Geography matters. OSHA's NEP specifically targets regions with elevated incident rates. Sun Belt states — where warehouse construction has been fastest and heat exposure is highest — are disproportionately represented in heat illness cases. The forthcoming Heat Illness Prevention Standard will affect these operations first.

Workforce demographics shape risk. Workers with less than one year of tenure account for a disproportionate share of injuries across all warehouse types. High turnover in fulfillment operations means a persistent population of inexperienced workers on the floor at any given time.

How to use these numbers

These statistics are most useful as a baseline. Here's where to start.

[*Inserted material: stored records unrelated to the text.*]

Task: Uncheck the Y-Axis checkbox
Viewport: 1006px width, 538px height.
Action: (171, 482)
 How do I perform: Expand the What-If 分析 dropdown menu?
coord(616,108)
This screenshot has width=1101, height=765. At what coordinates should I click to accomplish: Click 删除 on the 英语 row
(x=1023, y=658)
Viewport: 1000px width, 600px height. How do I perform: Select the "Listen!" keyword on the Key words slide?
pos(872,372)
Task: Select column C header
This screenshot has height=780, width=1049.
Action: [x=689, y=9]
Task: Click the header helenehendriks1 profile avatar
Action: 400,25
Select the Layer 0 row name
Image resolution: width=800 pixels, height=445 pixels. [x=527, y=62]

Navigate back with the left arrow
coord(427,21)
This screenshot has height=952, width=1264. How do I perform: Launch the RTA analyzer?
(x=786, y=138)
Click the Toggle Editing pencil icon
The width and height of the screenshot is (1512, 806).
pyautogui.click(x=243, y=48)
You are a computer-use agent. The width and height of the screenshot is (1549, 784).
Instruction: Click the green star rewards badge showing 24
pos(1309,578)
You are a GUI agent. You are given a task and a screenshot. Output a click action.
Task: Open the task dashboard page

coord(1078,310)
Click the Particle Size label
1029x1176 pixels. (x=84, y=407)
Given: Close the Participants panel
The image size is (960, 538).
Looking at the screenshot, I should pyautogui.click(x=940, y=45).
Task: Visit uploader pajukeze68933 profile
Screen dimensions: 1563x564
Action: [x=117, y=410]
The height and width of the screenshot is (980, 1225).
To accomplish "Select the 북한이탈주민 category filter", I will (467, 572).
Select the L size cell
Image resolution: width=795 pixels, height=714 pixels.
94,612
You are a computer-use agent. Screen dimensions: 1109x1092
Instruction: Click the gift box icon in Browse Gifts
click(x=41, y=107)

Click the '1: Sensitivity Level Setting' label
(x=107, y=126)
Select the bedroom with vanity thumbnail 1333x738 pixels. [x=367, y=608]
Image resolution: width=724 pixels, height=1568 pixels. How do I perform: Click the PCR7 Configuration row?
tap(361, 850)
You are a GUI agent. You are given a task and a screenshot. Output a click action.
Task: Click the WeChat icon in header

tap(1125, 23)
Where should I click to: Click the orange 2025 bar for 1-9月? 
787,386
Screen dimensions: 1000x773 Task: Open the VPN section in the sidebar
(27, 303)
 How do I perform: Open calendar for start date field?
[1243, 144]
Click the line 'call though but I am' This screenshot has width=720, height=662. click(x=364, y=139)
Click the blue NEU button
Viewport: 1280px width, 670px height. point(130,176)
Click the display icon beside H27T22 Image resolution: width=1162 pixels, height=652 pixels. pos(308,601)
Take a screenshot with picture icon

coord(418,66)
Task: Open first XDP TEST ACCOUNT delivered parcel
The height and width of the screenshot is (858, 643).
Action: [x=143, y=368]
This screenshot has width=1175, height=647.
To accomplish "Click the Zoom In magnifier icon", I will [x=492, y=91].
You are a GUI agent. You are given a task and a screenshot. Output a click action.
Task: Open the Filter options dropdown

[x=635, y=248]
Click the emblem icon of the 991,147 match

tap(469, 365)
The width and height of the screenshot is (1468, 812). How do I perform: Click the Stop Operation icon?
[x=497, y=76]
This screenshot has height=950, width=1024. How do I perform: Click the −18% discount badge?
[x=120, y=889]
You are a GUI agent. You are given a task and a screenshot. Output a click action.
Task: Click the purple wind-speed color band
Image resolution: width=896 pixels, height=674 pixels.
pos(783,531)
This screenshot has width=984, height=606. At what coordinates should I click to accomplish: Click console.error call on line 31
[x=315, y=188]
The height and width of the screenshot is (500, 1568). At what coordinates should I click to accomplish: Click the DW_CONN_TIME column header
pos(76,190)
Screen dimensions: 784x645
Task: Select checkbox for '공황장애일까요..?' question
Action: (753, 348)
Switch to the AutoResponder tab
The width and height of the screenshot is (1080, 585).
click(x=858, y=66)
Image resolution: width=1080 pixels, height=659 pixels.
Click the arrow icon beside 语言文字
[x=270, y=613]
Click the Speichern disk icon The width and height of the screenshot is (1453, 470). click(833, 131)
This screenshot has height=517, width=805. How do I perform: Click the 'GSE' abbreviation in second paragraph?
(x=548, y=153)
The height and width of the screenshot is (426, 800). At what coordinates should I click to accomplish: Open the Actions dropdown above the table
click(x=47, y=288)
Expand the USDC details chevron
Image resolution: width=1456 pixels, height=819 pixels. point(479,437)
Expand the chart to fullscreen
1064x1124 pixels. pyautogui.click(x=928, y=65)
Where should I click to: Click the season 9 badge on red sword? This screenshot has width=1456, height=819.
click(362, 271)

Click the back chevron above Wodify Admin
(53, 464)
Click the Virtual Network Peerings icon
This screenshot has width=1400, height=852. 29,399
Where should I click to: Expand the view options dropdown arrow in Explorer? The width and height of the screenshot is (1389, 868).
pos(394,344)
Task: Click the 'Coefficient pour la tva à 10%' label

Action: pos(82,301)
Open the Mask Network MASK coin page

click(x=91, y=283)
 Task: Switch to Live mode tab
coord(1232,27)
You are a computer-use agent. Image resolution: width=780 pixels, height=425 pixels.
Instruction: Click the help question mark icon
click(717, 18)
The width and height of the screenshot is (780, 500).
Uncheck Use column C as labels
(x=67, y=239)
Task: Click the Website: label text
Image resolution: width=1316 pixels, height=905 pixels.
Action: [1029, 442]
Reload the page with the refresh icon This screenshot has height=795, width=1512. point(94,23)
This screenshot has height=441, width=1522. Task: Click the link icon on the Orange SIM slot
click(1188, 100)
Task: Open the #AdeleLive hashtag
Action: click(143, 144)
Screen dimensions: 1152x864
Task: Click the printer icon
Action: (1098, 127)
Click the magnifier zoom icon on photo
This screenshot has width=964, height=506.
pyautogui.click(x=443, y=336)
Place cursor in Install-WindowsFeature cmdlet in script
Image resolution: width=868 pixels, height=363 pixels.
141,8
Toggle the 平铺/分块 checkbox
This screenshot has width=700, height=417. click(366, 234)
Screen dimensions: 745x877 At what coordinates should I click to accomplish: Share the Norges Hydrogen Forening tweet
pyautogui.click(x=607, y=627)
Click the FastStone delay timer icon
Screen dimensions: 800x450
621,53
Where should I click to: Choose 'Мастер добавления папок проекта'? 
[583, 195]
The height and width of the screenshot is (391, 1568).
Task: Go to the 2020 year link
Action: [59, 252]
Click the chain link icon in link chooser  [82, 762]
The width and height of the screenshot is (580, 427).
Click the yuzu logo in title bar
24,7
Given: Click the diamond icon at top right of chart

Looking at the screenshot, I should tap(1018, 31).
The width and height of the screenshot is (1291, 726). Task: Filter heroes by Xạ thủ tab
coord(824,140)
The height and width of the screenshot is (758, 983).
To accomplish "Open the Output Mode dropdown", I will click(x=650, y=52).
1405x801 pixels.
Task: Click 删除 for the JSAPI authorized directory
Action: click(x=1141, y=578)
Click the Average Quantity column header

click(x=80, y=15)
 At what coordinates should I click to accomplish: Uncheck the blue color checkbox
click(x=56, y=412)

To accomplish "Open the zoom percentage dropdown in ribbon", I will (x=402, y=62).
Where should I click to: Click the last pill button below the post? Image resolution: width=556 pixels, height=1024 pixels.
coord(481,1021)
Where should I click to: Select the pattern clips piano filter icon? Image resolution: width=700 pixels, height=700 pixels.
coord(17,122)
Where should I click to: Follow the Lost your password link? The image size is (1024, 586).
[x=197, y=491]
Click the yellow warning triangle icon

Compare your facility's TRC and DART rates against the sector figures. The sector TRC is 4.8 and the DART rate is 4.1. Pull your OSHA 300 log, calculate your own rates using the BLS formula (number of incidents × 200,000 ÷ total hours worked), and see where you stand. A rate above the sector average puts you in the top tier for OSHA inspection targeting under the NEP.

Audit your top three hazard categories first. Forklifts (25% of accidents), slips/trips/falls (27%+), and loading docks (25%) account for the majority of recordable incidents. Prioritize those three before addressing lower-frequency risks. Each has well-documented engineering controls — proximity detection systems for forklifts, anti-fatigue matting and floor drainage for slip prevention, dock leveler interlocks for loading areas.

Treat OSHA's public data transparency as a commercial risk. Since January 2024, Form 300 and 301 data is electronically submitted and increasingly public. Customers, partners, and prospective hires will see your incident record. A poor safety profile is now a liability on both sides of the compliance line.

Model the cost of inaction. At $40,000–$60,000 per serious injury in direct and indirect costs, a facility recording ten DART incidents per year absorbs $400,000–$600,000 in preventable expense — before any OSHA penalty is applied. Set that against the capital cost of engineering controls and the math usually closes fast.

Build a rack inspection program before forklift damage accumulates. With 322,590 industrial truck operators working across the sector, rack impact is a daily event at most facilities. Damaged uprights and beams fail under load, often without warning. Scheduled inspections with documented repair thresholds are the minimum standard; real-time impact monitoring systems — available from vendors including Damotech — are worth evaluating if your forklift traffic volume justifies the investment.

Prepare for unannounced OSHA visits. The warehousing NEP is active and area offices are funded to increase inspection frequency. Maintain your OSHA 300 log, keep written safety programs current, and verify that forklift operator certifications are documented and not expired. Those three items are the first things an inspector will request.